THE PROBLEM: Extract the full set of records, then give each one again exactly.

─── MATERIAL SHOWN ───

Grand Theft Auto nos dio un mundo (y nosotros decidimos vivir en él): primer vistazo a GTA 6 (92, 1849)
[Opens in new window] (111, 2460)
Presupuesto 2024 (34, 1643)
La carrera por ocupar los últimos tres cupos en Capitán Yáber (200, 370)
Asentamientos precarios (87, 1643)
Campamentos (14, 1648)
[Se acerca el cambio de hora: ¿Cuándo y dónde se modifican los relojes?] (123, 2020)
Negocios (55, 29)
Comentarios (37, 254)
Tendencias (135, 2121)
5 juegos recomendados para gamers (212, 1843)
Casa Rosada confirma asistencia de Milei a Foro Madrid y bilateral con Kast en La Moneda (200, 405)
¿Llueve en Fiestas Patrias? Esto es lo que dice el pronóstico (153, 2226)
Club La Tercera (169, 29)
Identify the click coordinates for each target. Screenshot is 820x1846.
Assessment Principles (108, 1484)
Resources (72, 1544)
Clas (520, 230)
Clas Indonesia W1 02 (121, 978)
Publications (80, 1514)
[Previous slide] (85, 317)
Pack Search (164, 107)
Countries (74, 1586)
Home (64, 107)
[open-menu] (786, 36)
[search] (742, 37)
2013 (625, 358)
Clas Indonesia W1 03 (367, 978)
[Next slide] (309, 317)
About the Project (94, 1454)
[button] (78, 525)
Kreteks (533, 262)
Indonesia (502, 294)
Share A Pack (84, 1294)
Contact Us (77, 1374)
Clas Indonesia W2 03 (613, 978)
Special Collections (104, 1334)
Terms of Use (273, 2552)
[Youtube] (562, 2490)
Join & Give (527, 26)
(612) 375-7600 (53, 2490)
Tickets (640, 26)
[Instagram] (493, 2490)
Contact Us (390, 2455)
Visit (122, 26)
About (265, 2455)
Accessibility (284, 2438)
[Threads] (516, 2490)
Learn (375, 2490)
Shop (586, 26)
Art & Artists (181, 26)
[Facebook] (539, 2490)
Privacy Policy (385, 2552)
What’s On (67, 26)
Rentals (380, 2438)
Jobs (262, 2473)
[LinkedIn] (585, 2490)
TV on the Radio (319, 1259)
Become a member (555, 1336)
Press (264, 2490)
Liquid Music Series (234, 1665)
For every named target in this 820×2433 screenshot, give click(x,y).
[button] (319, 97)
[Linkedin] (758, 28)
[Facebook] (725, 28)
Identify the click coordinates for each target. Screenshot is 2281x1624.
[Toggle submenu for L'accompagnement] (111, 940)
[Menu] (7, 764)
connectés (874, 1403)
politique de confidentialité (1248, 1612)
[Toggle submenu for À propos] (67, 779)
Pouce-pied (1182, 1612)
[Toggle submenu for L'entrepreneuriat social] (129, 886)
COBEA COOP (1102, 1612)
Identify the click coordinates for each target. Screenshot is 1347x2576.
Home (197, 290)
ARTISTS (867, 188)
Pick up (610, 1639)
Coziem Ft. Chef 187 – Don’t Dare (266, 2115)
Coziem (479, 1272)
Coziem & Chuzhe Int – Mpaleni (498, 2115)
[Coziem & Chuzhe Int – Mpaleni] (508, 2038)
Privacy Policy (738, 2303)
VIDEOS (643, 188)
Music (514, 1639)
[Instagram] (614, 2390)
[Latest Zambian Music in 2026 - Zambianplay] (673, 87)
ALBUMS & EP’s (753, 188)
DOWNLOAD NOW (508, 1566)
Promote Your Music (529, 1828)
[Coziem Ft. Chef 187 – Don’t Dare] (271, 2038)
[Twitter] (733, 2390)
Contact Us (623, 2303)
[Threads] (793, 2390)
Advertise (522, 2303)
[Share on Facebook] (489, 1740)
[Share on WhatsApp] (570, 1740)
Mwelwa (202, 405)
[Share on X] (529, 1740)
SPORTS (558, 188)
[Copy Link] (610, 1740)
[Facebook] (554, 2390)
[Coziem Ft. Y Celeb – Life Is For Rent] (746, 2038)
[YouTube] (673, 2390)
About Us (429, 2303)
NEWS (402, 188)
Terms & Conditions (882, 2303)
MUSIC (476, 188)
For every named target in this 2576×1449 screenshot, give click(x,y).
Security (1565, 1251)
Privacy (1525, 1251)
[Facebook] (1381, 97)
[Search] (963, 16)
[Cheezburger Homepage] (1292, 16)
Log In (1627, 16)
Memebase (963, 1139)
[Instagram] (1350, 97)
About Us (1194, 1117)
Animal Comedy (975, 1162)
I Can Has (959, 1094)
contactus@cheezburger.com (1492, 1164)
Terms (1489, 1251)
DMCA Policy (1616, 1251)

───

RESULT OF THIS TASK:
Grand Theft Auto nos dio un mundo (y nosotros decidimos vivir en él): primer vistazo a GTA 6 (92, 1849)
[Opens in new window] (111, 2460)
Presupuesto 2024 (34, 1643)
La carrera por ocupar los últimos tres cupos en Capitán Yáber (200, 370)
Asentamientos precarios (87, 1643)
Campamentos (14, 1648)
[Se acerca el cambio de hora: ¿Cuándo y dónde se modifican los relojes?] (123, 2020)
Negocios (55, 29)
Comentarios (37, 254)
Tendencias (135, 2121)
5 juegos recomendados para gamers (212, 1843)
Casa Rosada confirma asistencia de Milei a Foro Madrid y bilateral con Kast en La Moneda (200, 405)
¿Llueve en Fiestas Patrias? Esto es lo que dice el pronóstico (153, 2226)
Club La Tercera (169, 29)
Identify the click coordinates for each target. Screenshot is 820x1846.
Assessment Principles (108, 1484)
Resources (72, 1544)
Clas (520, 230)
Clas Indonesia W1 02 (121, 978)
Publications (80, 1514)
[Previous slide] (85, 317)
Pack Search (164, 107)
Countries (74, 1586)
Home (64, 107)
[open-menu] (786, 36)
[search] (742, 37)
2013 (625, 358)
Clas Indonesia W1 03 (367, 978)
[Next slide] (309, 317)
About the Project (94, 1454)
[button] (78, 525)
Kreteks (533, 262)
Indonesia (502, 294)
Share A Pack (84, 1294)
Contact Us (77, 1374)
Clas Indonesia W2 03 (613, 978)
Special Collections (104, 1334)
Terms of Use (273, 2552)
[Youtube] (562, 2490)
Join & Give (527, 26)
(612) 375-7600 (53, 2490)
Tickets (640, 26)
[Instagram] (493, 2490)
Contact Us (390, 2455)
Visit (122, 26)
About (265, 2455)
Accessibility (284, 2438)
[Threads] (516, 2490)
Learn (375, 2490)
Shop (586, 26)
Art & Artists (181, 26)
[Facebook] (539, 2490)
Privacy Policy (385, 2552)
What’s On (67, 26)
Rentals (380, 2438)
Jobs (262, 2473)
[LinkedIn] (585, 2490)
TV on the Radio (319, 1259)
Become a member (555, 1336)
Press (264, 2490)
Liquid Music Series (234, 1665)
For every named target in this 820×2433 screenshot, give click(x,y).
[button] (319, 97)
[Linkedin] (758, 28)
[Facebook] (725, 28)
Identify the click coordinates for each target. Screenshot is 2281x1624.
[Toggle submenu for L'accompagnement] (111, 940)
[Menu] (7, 764)
connectés (874, 1403)
politique de confidentialité (1248, 1612)
[Toggle submenu for À propos] (67, 779)
Pouce-pied (1182, 1612)
[Toggle submenu for L'entrepreneuriat social] (129, 886)
COBEA COOP (1102, 1612)
Identify the click coordinates for each target. Screenshot is 1347x2576.
Home (197, 290)
ARTISTS (867, 188)
Pick up (610, 1639)
Coziem Ft. Chef 187 – Don’t Dare (266, 2115)
Coziem (479, 1272)
Coziem & Chuzhe Int – Mpaleni (498, 2115)
[Coziem & Chuzhe Int – Mpaleni] (508, 2038)
Privacy Policy (738, 2303)
VIDEOS (643, 188)
Music (514, 1639)
[Instagram] (614, 2390)
[Latest Zambian Music in 2026 - Zambianplay] (673, 87)
ALBUMS & EP’s (753, 188)
DOWNLOAD NOW (508, 1566)
Promote Your Music (529, 1828)
[Coziem Ft. Chef 187 – Don’t Dare] (271, 2038)
[Twitter] (733, 2390)
Contact Us (623, 2303)
[Threads] (793, 2390)
Advertise (522, 2303)
[Share on Facebook] (489, 1740)
[Share on WhatsApp] (570, 1740)
Mwelwa (202, 405)
[Share on X] (529, 1740)
SPORTS (558, 188)
[Copy Link] (610, 1740)
[Facebook] (554, 2390)
[Coziem Ft. Y Celeb – Life Is For Rent] (746, 2038)
[YouTube] (673, 2390)
About Us (429, 2303)
NEWS (402, 188)
Terms & Conditions (882, 2303)
MUSIC (476, 188)
For every named target in this 2576×1449 screenshot, give click(x,y).
Security (1565, 1251)
Privacy (1525, 1251)
[Facebook] (1381, 97)
[Search] (963, 16)
[Cheezburger Homepage] (1292, 16)
Log In (1627, 16)
Memebase (963, 1139)
[Instagram] (1350, 97)
About Us (1194, 1117)
Animal Comedy (975, 1162)
I Can Has (959, 1094)
contactus@cheezburger.com (1492, 1164)
Terms (1489, 1251)
DMCA Policy (1616, 1251)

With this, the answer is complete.